**TUS TAREAS**
1. ¿Puedes copiar íntegro, sin cambiar nada, el artículo sobre la violencia sexual contra hombres en los conflictos armados?
2. ¿Cuántas líneas de las filas contienen la palabra "click"? Responde solo con el número.

**ARTÍCULO**

Un adolescente víctima de la práctica bacha bazi, sometido a esclavitud sexual en Afganistán. (Aref Karimi/AFP/Getty Images)

Las violaciones a hombres en conflicto pasan desapercibidas por la falta de cobertura legal y por el estigma al que se exponen quienes las sufren

Utilizada como botín, resarcimiento, castigo denigrante o simple satisfacción de apetitos personales en un clima de impunidad y odio, la violencia sexual forma parte del arsenal bélico. En una inmensa mayoría de los casos las víctimas son mujeres y niñas, pero también hay hombres que la padecen, y el silencio que suelen guardar hace que su tormento sea especialmente solitario y esté ayuno de solidaridad y asistencia.

No existen cifras generales que reflejen fielmente la magnitud del fenómeno de la violación a hombres en tiempos de guerra. Pesa un velo de absoluto secretismo impuesto por los prejuicios y tabúes de comunidades que se rigen por arquetipos masculinos hípervirilizados y que sencillamente no admiten la posibilidad de que un hombre pueda ser violado o agredido sin ofrecer una dura resistencia.

Se trata, no obstante, de una incidencia común en las guerras modernas. Un estudio pionero en la materia, publicado en 2011, hace un repaso a diversos conflictos de finales del siglo XX y principios del XXI en el que sorprende la frecuencia de la violencia sexual contra los hombres. Entre los casos más extremos figura El Salvador, donde más del 76% de los prisioneros políticos varones durante los 80 sufrieron agresiones de este tipo. Por su parte, la guerra en la Antigua Yugoslavia atestiguó casos en una escala y con una sistematicidad desconocidas.

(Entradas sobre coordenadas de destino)
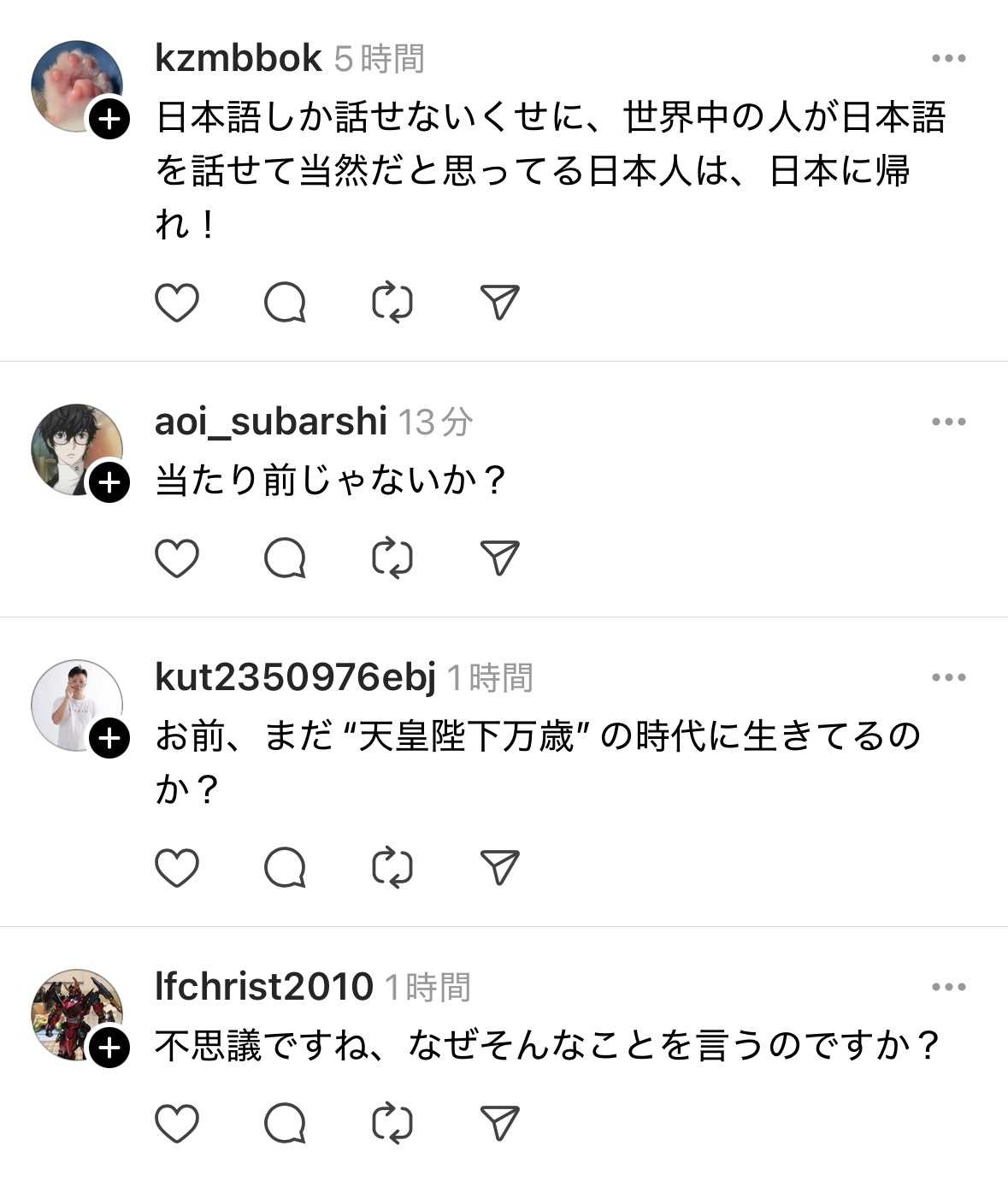Follow lfchrist2010 using the plus badge
Image resolution: width=1008 pixels, height=1181 pixels.
click(x=109, y=1047)
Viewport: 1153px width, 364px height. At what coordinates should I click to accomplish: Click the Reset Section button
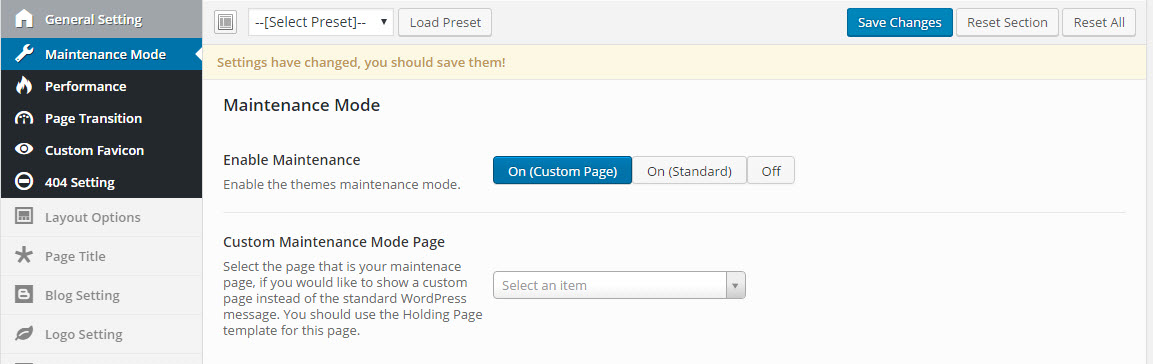pos(1007,22)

**SOLUCIONES POR TAREA**
1.
Un adolescente víctima de la práctica bacha bazi, sometido a esclavitud sexual en Afganistán. (Aref Karimi/AFP/Getty Images)

Las violaciones a hombres en conflicto pasan desapercibidas por la falta de cobertura legal y por el estigma al que se exponen quienes las sufren

Utilizada como botín, resarcimiento, castigo denigrante o simple satisfacción de apetitos personales en un clima de impunidad y odio, la violencia sexual forma parte del arsenal bélico. En una inmensa mayoría de los casos las víctimas son mujeres y niñas, pero también hay hombres que la padecen, y el silencio que suelen guardar hace que su tormento sea especialmente solitario y esté ayuno de solidaridad y asistencia.

No existen cifras generales que reflejen fielmente la magnitud del fenómeno de la violación a hombres en tiempos de guerra. Pesa un velo de absoluto secretismo impuesto por los prejuicios y tabúes de comunidades que se rigen por arquetipos masculinos hípervirilizados y que sencillamente no admiten la posibilidad de que un hombre pueda ser violado o agredido sin ofrecer una dura resistencia.

Se trata, no obstante, de una incidencia común en las guerras modernas. Un estudio pionero en la materia, publicado en 2011, hace un repaso a diversos conflictos de finales del siglo XX y principios del XXI en el que sorprende la frecuencia de la violencia sexual contra los hombres. Entre los casos más extremos figura El Salvador, donde más del 76% de los prisioneros políticos varones durante los 80 sufrieron agresiones de este tipo. Por su parte, la guerra en la Antigua Yugoslavia atestiguó casos en una escala y con una sistematicidad desconocidas.

2. 2